THE REQUEST
Return the listing below verbatim, reproducing every line without alteration.

RECORDS TO USE
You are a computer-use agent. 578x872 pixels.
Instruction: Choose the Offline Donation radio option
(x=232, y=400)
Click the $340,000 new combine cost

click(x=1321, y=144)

RESPONSE TO THIS TASK
You are a computer-use agent. 578x872 pixels.
Instruction: Choose the Offline Donation radio option
(x=232, y=400)
Click the $340,000 new combine cost

click(x=1321, y=144)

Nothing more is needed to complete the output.